Well, it quacks like a bubble to me. In fact, what else could it be? The price soars for no apparent reason, then tanks abruptly. This synopsis [and the original linked article] seem explanatory to me:
I read an excellent analysis in ET today of the issues related to the oil bubble. The author, a Chief economist with a US think-tank, addresses each one of the arguments made as to why the oil price rise was related to fundamentals and not speculation. He shows the arguments are dead wrong (quotes from the article in italics):
Oil prices rose because of a weak dollar: The price of oil has risen far more than the dollar has fallen. That means that oil prices have increased in other countries, which should have reduced, not increased, demand. Oil producers have held back production in anticiption of higher oil prices down the road: Nor have there been any report of unusual production cutbacks — the linchpin of the second argument. Indeed, the spike in oil prices actually gives independent producers an incentive to boost production.
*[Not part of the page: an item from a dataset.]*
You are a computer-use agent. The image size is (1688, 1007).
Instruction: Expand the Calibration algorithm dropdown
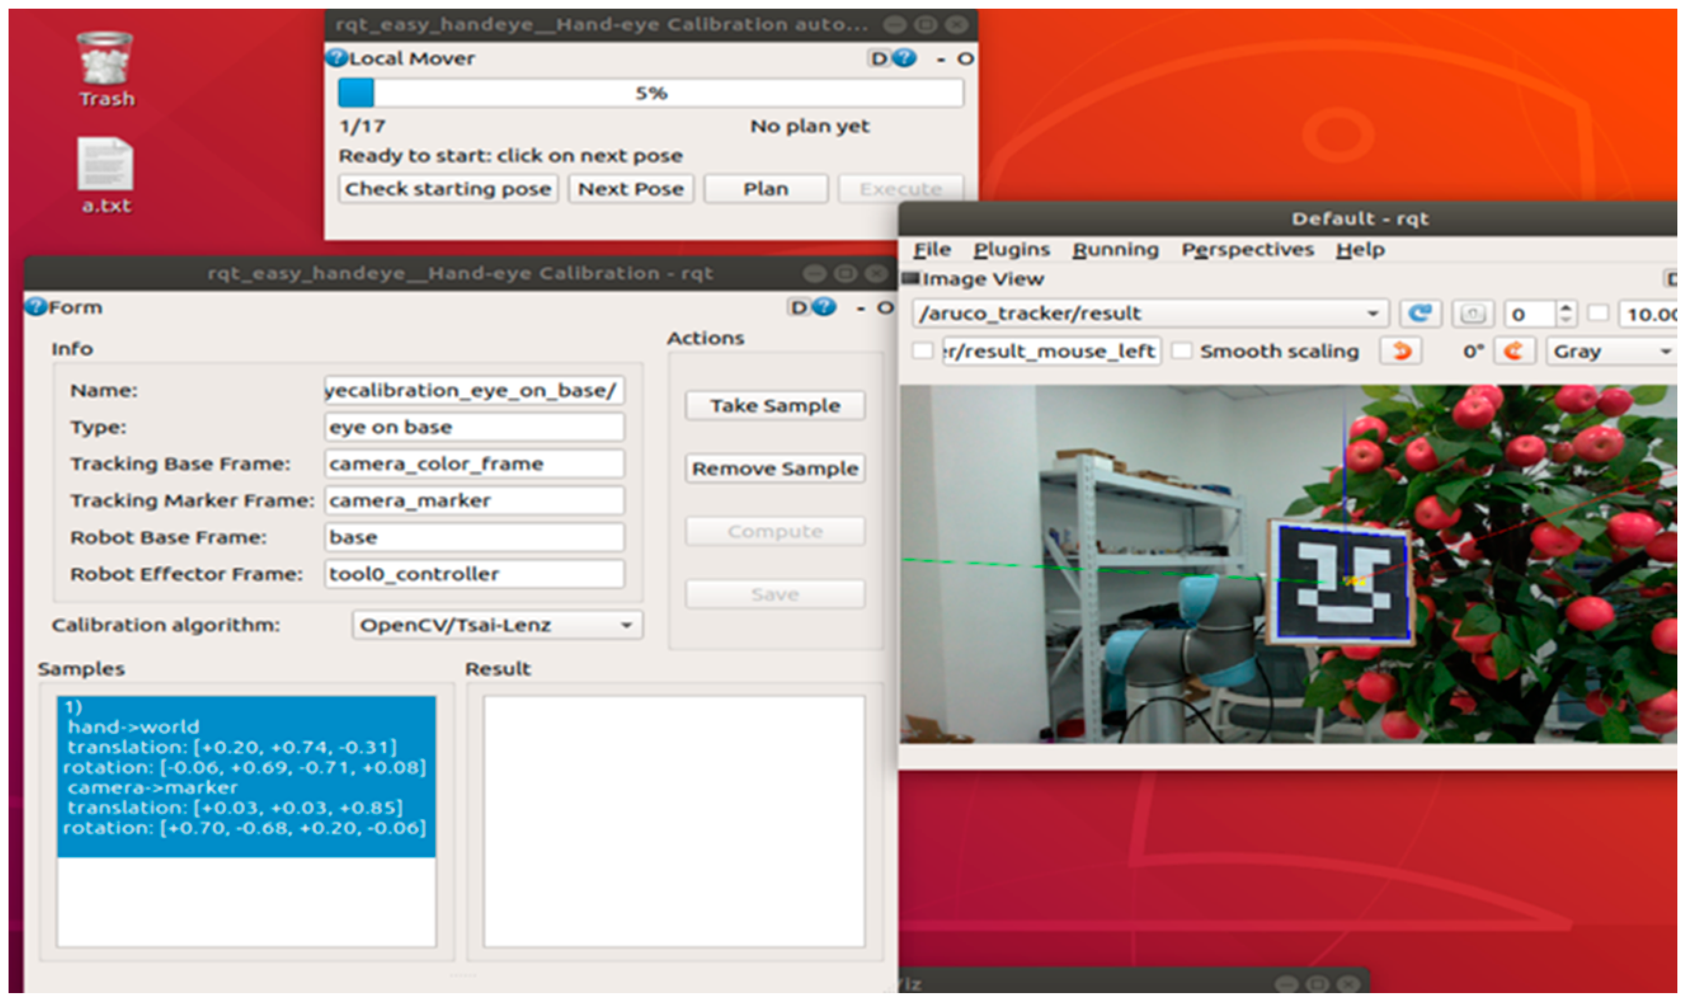(x=497, y=625)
There can’t be speculation in oil because inventories have not risen: the storage argument fails to recognise different types of inventory. Thus, record-high speculative prices have likely caused bunker traders to release inventory, but those releases may have been purchased by speculators who are now active lessees of commercial storage capacity. The implication is that speculators can drive up prices and increase their inventory holdings even as total commercial inventories remain little changed.

Update: So, it looks like I’m no big discoverer after all. Put "oil bubble" in Google, then click "news."